Again, the young officer was involved in the investigation, coming face-to-face with Rosalyn’s killers.
“When they were arrested and interviewed, Christopher Lowery made some admissions and I had to give evidence at the trial,” Cr Dawson said.
“Shock and revulsion was the best way to describe how I felt. But as an officer, I was a firm believer in not passing judgment, in letting the legal process run its course.”
Cr Dawson said all three families — of the victim and the two murderers — were well known around town and the fallout reverberated around Hamilton for years.
“It’s fair to say the three families were well regarded and given Hamilton’s small population, it was particularly tough for parents and other family members,” he said.
“The Nolte family were wonderful people who didn’t deserve the pain and suffering they had to endure.
“The parents of Lowery and King were lovely people too.
“They were placed in a very difficult position not of their making.”
With Victoria moving away from the death penalty, Governor Winneke commuted the death sentences to 60 years’ imprisonment, with a minimum of 50 years.
But the duo were freed far earlier than the 2023 deadline.
The Kirner government’s new sentencing act made them eligible for a minimum sentence and they were released from prison in August 1992.
Reaction in Hamilton was mixed. Rosalyn’s aunt Aileen Williams was furious and said the new sentencing act meant the concept of life imprisonment was undermined.
Lowery returned to crime within a few years, appearing in Geelong courtrooms on drugs charges and received a two-month prison term in 1999. He suicided seven years ago.
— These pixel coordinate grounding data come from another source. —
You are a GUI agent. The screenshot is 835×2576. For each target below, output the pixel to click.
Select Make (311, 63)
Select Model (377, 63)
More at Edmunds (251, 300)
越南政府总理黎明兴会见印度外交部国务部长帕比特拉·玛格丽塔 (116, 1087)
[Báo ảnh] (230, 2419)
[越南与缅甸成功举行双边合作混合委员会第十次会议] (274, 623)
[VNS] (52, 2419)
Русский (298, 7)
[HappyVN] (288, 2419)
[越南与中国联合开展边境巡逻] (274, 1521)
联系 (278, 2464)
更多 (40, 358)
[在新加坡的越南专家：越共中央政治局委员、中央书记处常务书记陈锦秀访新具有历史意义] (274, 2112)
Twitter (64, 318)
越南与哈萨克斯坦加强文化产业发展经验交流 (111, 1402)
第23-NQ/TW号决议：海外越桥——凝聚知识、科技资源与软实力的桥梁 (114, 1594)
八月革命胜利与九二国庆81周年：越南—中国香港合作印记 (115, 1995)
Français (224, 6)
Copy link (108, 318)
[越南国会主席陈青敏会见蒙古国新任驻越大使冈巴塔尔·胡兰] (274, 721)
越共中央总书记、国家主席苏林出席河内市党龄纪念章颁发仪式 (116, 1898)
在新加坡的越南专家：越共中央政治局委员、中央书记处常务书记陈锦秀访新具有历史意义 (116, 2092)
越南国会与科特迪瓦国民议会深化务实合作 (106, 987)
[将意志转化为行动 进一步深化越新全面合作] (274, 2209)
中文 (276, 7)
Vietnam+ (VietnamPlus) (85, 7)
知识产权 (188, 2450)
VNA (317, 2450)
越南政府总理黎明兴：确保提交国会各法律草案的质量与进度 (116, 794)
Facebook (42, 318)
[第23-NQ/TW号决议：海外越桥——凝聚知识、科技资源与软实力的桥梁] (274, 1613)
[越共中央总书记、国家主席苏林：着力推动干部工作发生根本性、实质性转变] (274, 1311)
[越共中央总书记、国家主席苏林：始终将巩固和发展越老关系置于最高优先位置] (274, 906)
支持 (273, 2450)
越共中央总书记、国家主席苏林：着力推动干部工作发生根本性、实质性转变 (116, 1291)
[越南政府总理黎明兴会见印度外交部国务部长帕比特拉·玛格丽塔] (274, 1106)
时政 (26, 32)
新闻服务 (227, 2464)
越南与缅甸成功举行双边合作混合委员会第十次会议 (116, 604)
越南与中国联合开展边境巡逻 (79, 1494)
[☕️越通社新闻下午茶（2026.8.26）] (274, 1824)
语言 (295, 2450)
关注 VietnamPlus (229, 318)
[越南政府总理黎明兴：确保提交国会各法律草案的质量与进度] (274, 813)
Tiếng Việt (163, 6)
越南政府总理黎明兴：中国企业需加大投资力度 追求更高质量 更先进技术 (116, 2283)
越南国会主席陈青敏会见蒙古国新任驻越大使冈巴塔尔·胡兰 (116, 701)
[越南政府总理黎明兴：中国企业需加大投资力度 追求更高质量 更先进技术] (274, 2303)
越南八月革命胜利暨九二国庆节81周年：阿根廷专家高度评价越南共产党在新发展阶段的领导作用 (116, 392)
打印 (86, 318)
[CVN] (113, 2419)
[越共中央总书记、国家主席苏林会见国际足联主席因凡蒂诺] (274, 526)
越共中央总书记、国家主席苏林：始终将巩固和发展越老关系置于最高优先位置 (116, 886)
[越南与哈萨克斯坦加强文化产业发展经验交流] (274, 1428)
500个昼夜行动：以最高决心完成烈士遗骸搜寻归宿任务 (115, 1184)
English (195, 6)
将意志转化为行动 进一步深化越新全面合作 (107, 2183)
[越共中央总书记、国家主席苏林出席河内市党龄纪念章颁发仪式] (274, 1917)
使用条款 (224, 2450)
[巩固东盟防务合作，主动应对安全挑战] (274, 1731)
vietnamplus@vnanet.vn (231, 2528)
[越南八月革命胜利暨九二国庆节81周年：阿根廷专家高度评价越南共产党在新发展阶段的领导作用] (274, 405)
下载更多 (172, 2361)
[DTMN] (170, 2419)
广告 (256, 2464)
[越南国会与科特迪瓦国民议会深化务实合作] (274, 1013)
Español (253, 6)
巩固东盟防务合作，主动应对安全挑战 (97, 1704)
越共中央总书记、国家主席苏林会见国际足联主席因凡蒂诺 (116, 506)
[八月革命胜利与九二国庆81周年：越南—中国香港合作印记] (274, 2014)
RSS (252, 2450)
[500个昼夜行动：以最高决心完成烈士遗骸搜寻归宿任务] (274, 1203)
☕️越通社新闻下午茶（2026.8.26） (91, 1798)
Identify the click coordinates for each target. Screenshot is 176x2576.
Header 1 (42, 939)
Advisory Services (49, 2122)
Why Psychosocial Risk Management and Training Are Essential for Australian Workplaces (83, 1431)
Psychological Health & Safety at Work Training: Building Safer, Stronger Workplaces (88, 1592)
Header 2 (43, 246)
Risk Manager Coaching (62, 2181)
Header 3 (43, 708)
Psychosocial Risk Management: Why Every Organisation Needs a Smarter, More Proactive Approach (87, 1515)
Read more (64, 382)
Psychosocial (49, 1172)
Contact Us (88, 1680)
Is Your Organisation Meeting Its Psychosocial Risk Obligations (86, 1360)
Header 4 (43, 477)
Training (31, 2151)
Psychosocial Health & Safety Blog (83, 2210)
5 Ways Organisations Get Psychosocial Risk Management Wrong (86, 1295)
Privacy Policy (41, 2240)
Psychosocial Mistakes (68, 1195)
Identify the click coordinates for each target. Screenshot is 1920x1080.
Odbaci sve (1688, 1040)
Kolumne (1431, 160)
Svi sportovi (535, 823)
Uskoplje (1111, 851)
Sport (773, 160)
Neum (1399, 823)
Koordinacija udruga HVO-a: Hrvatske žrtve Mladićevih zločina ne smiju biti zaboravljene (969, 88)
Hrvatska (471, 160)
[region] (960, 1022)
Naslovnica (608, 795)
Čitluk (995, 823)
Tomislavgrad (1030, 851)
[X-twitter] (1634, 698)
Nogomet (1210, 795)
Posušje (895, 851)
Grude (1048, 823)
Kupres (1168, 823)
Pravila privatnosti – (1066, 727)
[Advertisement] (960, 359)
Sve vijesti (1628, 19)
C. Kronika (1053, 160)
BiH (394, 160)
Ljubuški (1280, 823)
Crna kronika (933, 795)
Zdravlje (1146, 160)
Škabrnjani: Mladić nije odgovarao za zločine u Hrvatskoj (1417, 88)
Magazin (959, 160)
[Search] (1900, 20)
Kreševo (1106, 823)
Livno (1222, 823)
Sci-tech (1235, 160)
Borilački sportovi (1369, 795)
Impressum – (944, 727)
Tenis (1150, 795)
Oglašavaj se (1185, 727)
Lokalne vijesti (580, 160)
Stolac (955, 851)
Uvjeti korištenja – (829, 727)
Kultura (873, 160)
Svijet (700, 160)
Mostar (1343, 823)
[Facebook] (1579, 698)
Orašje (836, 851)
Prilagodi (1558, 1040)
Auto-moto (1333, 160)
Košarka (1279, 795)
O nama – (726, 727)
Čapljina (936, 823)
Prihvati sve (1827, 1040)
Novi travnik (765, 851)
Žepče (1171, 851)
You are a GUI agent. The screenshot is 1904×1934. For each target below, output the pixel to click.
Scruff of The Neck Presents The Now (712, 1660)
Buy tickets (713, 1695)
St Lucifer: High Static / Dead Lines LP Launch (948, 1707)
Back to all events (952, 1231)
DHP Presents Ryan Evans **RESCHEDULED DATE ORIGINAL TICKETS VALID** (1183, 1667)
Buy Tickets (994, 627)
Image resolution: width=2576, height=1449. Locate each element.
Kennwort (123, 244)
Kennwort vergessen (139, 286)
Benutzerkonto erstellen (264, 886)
King led an inconspicuous existence for two decades until News Limited reported that he was working as a gardener at a retirement village in suburban Melbourne. He resigned from the position once his employers became aware of his dark past.
The motive for the killing was never properly explained by either King or Lowery. The court accepted it was committed as a “thrill kill”.
“People in any country town would have been shocked by what happened, more so in the early 1970s,” Cr Dawson said.
“You have to remember at that time that we weren’t exposed to the horrors of murder on television or in newspapers like we are today.
“Despite those changing circumstances, it remains a shocking crime.”